Aussi, il peut y avoir des incertitudes d’une part dans la formulation de certaines règles de droit, et d’autre part, dans certaines juridictions, dans l’application de ces règles par les pouvoirs exécutif et judiciaire.

Quelles peuvent être, selon vous, les réformes majeures à mener pour améliorer davantage l’environnement des affaires ?

C’est la sécurité juridique et fiscale, c’est le fait que l’on puisse avoir un cadre stable, qu’il n’y ait pas de modifications soudaines, imprévues et en violation de dispositions contractuelles. Car le droit c’est, non seulement, un corpus de règles, mais c’est aussi les contrats signés.

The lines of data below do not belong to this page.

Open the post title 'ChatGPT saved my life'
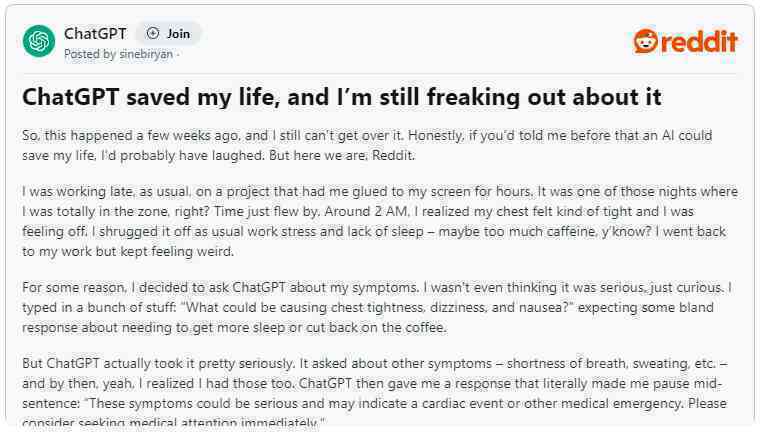 [342, 97]
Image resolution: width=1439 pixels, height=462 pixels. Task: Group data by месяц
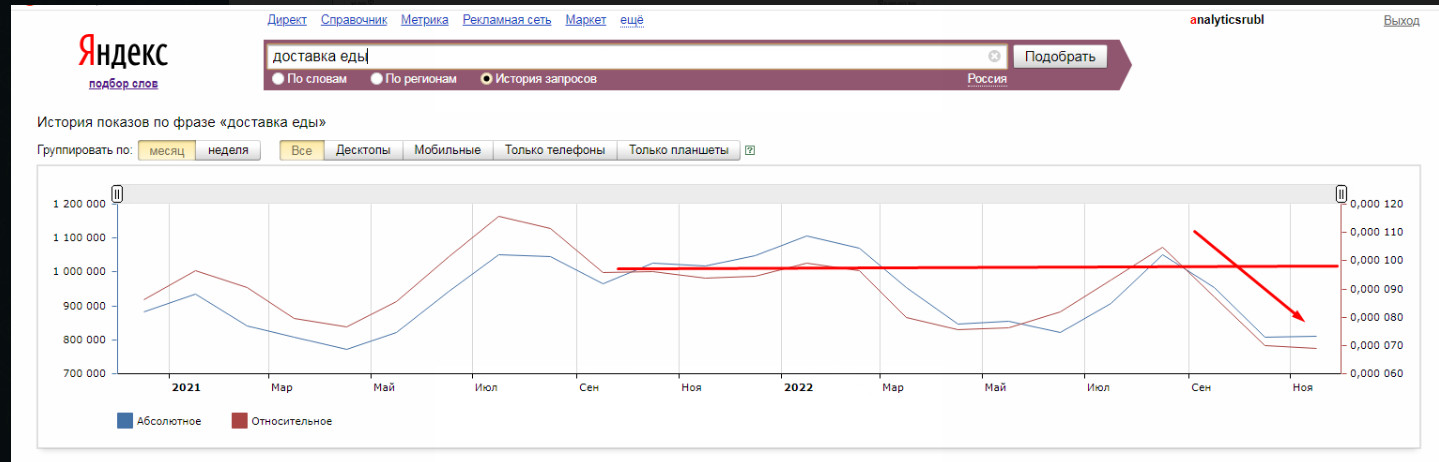(x=166, y=150)
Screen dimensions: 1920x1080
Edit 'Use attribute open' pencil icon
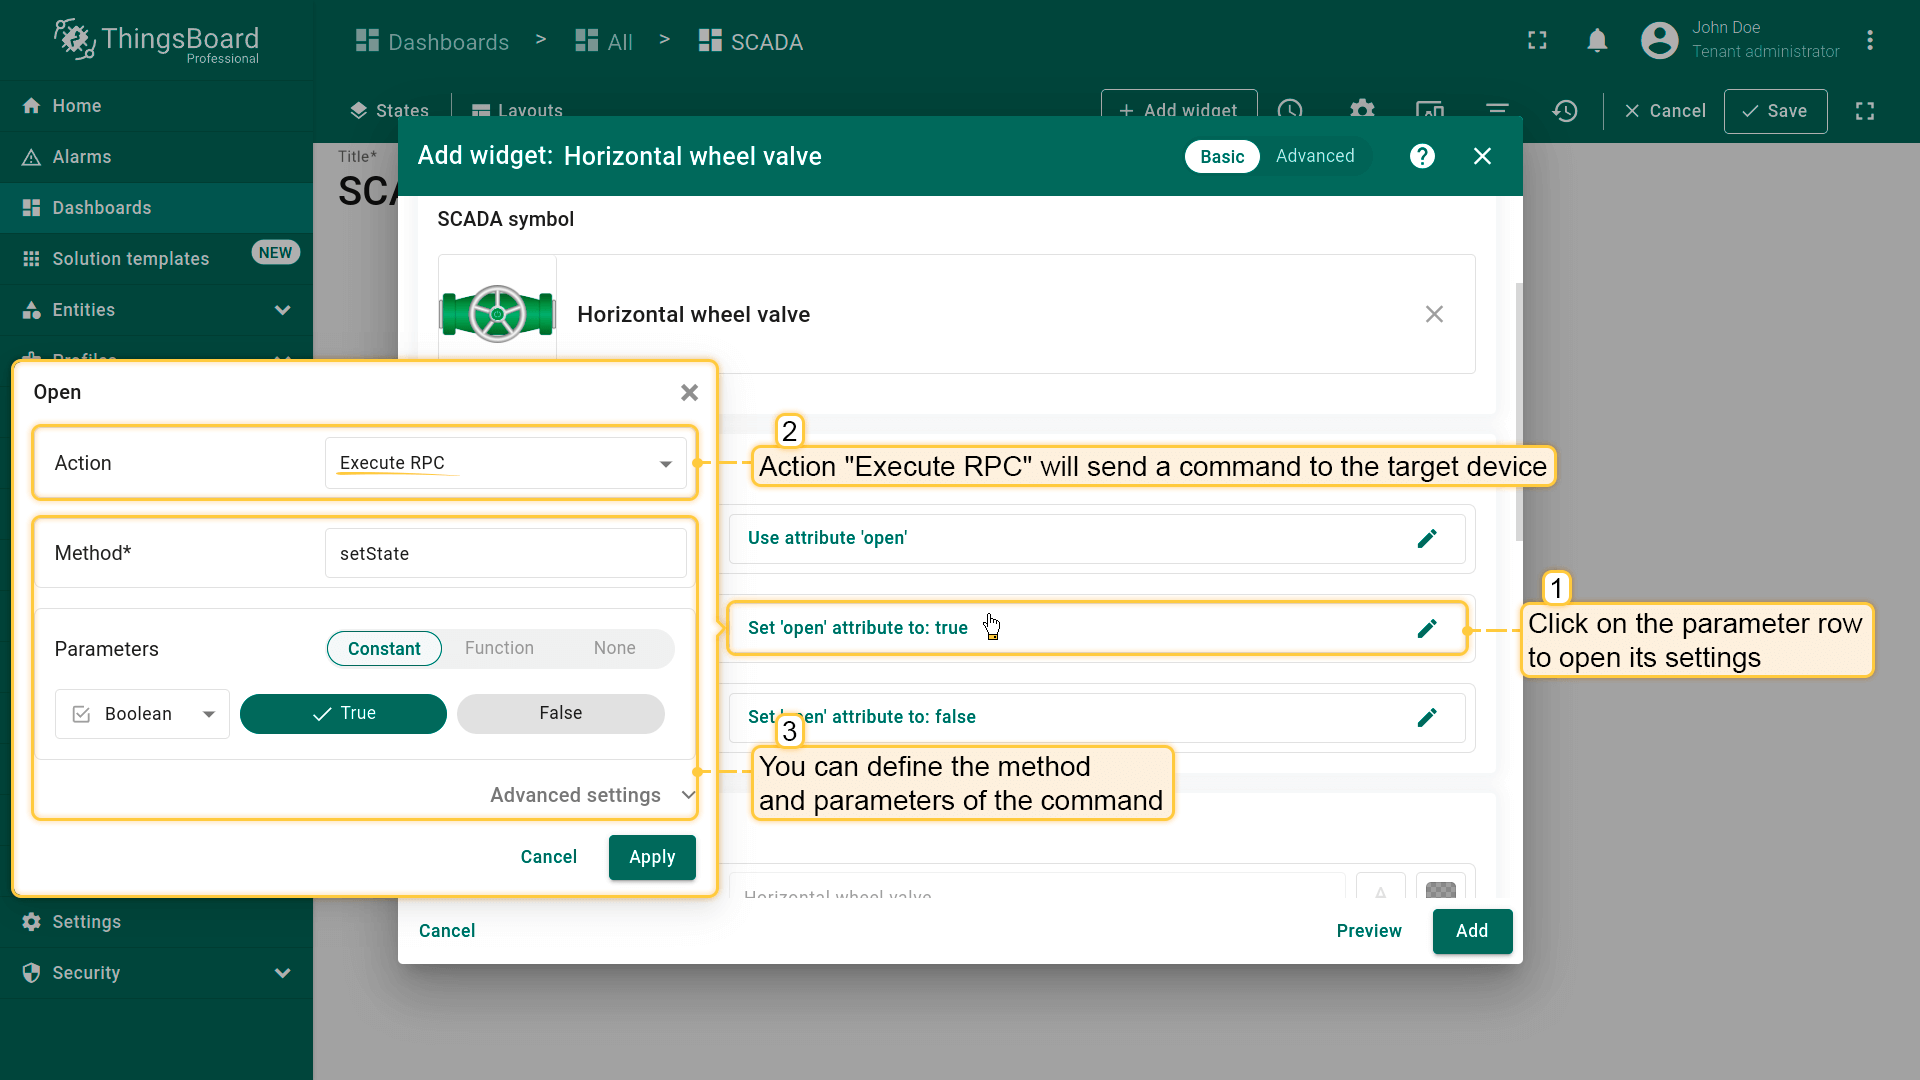(1427, 539)
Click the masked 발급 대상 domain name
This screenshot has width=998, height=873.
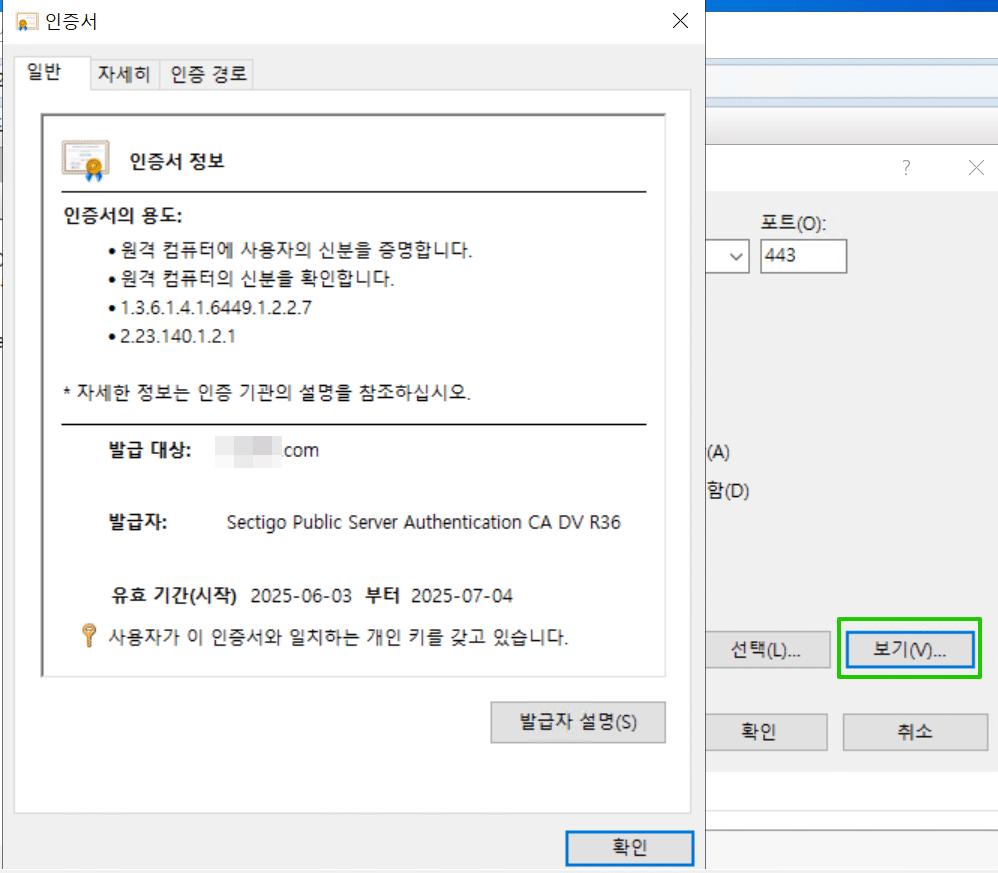pos(272,450)
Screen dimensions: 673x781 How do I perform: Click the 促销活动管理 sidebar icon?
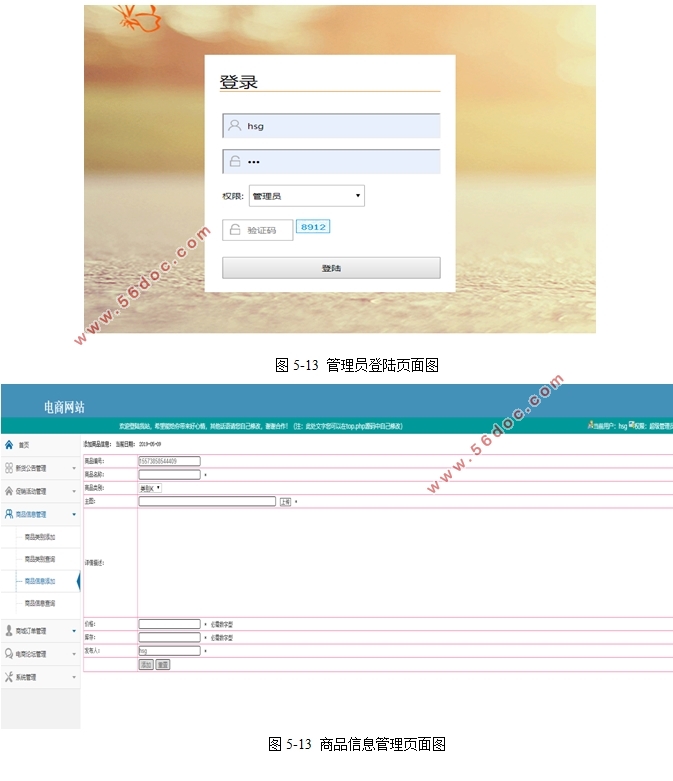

Ce que l’on peut toutefois et aussi recommander à un investisseur qui veut s’inscrire dans le long terme, c’est d’abord d’être irréprochable sur le respect de la règle de droit mais aussi de veiller à ce que le contrat soit équilibré notamment s’il est conclu avec un Etat. L’équilibre doit prévaloir entre toutes les parties intéressées, y compris de prendre en compte les attentes des communautés locales, la notion du « juste  » est déterminante notamment en Afrique.

Cette notion s’étend aussi à la fiscalité qui, dans un contrat, peut être incitative mais doit également sur le long terme être équilibrée. Le droit de l’investissement, c’est à dire essentiellement le droit concernant le rapport entre un investisseur et l’Etat, doit permettre de contribuer non seulement à la protection des investisseurs mais aussi à l’équilibre des relations entre l’Etat et les investisseurs et au respect des droits fondamentaux des personnes concernées par le projet.

La conclusion de contrats équilibres entre l’Etat et les investisseurs est déterminante pour favoriser le développe- ment sur le long terme.

Le rôle des équipes de négociateurs et conseils des Etats et des investisseurs est pour cela essentiel. je voudrais d’ailleurs souligner dans cette perspective les indispensables expertise et compétence de nos confrères et équipes gouvernementales en Afrique.